- [Problem statement] Begin with the line that holds "Task: Switch to the レイアウト tab" and retype through the last line of the listing below, exactly; pictures are not part of the copy.

________

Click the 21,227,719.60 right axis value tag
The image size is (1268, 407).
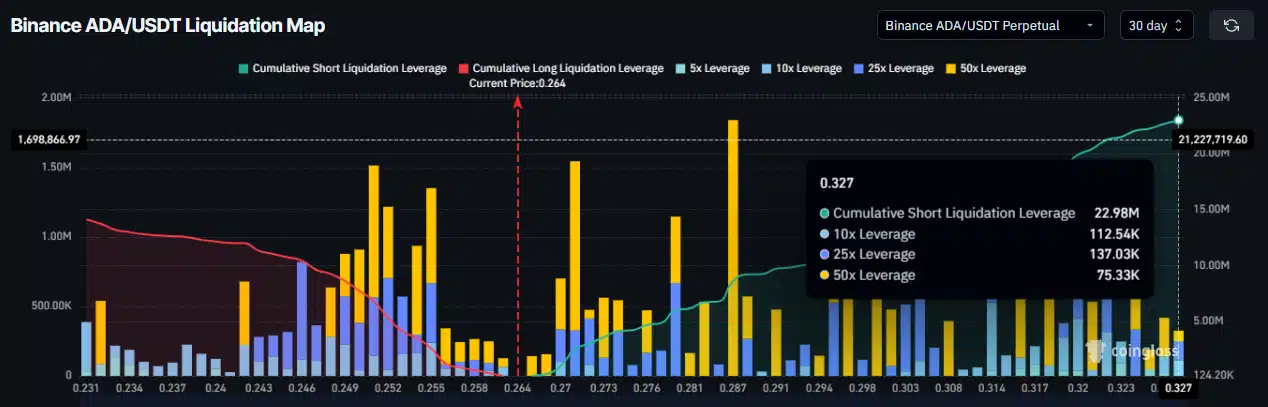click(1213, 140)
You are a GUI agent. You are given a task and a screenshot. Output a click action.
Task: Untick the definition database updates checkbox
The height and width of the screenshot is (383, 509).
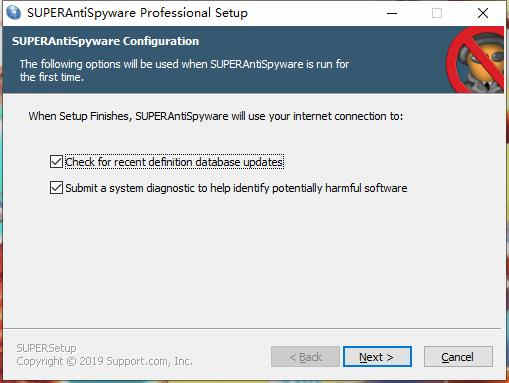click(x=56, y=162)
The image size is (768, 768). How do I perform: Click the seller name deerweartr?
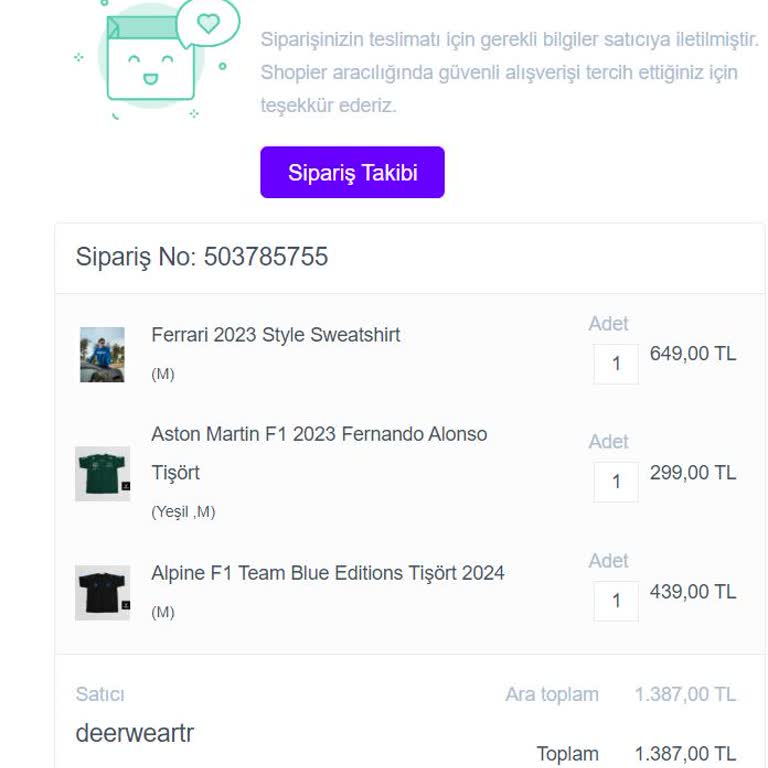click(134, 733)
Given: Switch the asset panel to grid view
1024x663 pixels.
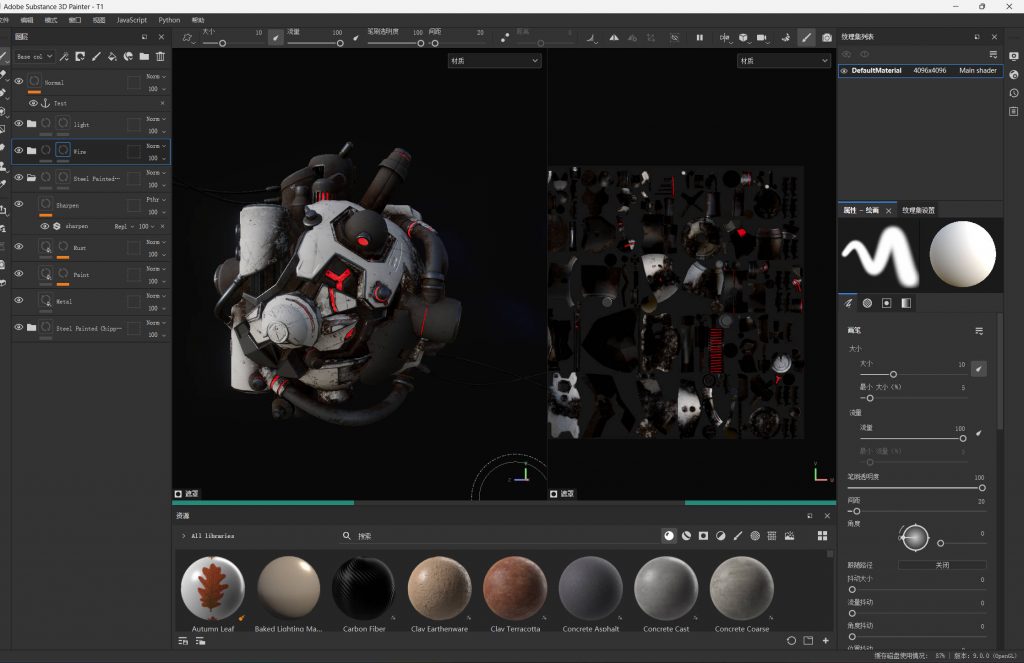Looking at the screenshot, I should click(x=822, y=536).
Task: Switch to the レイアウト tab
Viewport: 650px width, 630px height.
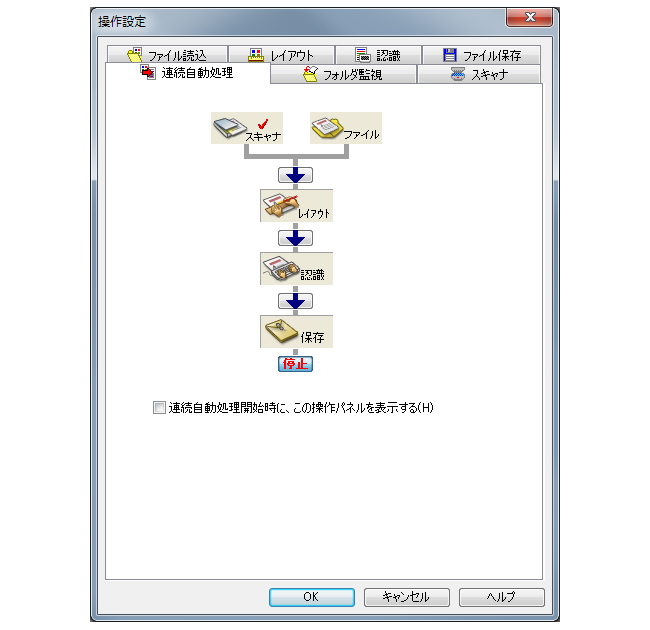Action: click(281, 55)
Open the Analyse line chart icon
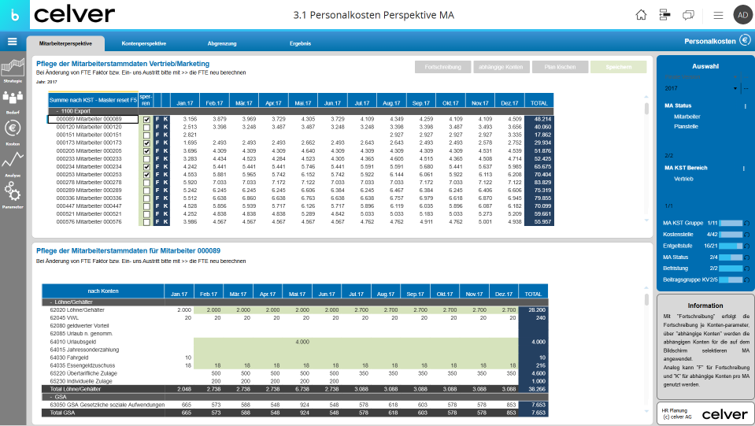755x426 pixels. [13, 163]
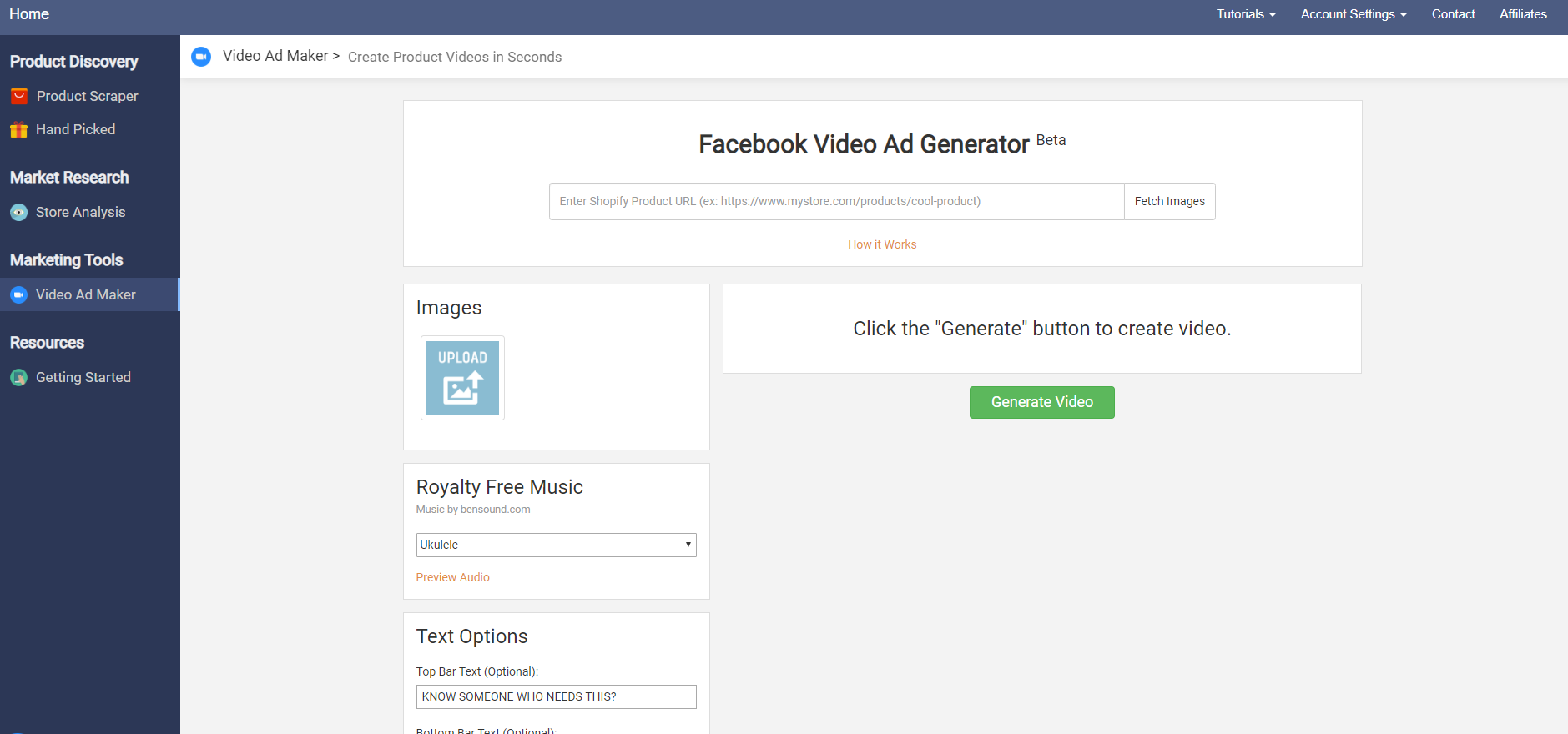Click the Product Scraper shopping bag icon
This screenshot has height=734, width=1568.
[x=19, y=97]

________

- [Output]
Task: Switch to the レイアウト tab
Viewport: 650px width, 630px height.
Action: click(281, 55)
Open the Analyse line chart icon
755x426 pixels. [13, 163]
Click the Product Scraper shopping bag icon
This screenshot has height=734, width=1568.
[x=19, y=97]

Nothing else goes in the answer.